Peguei minha cabaça, bebi gole, amargo de felém. Mas era mesmo o final de se voltar, Deus me disse. E – o senhor mais saiba – de supeto já eu estava remoçado, são, disposto! Todos influídos assim. Pra trás, sempre dá o prazer. Diadorim apalpou meu braço. Vi: os olhos dele marejados. Mor que depois eu soube – que, a idéia de se atravessar o Liso do Suçuarão, ele Diadorim era que a Medeiro Vaz tinha aconselhado.
Mas, para que contar ao senhor, no tinte, o mais que se mereceu? Basta o vulto ligeiro de tudo. Como Deus foi servido, de lá, do estralal do sol, pudemos sair, sem maiores estragos. Isto é, uns homens mortos, e mais muitos dos cavalos. Mesmo o mais grave sido que restamos sem os burros, fugidos por infelizes, e a carga quase toda, toda, com os mantimentos, a gente perdemos.
Só não acabamos sumidos dextraviados, por meio do regular das estrelas.
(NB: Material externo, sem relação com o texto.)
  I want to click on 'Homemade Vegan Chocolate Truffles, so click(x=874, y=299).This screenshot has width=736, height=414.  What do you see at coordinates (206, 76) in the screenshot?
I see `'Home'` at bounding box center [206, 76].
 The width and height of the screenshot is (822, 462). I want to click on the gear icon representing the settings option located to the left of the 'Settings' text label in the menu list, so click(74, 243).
E foi. Saímos dali, num pintar de aurora. E em lugares deerrados. Mais não se podia. Céu alto e o adiado da lua. Com outros nossos padecimentos, os homens tramavam zuretados de fome – caça não achávamos – até que tombaram à bala um macaco vultoso, destrincharam, quartearam e estavam comendo.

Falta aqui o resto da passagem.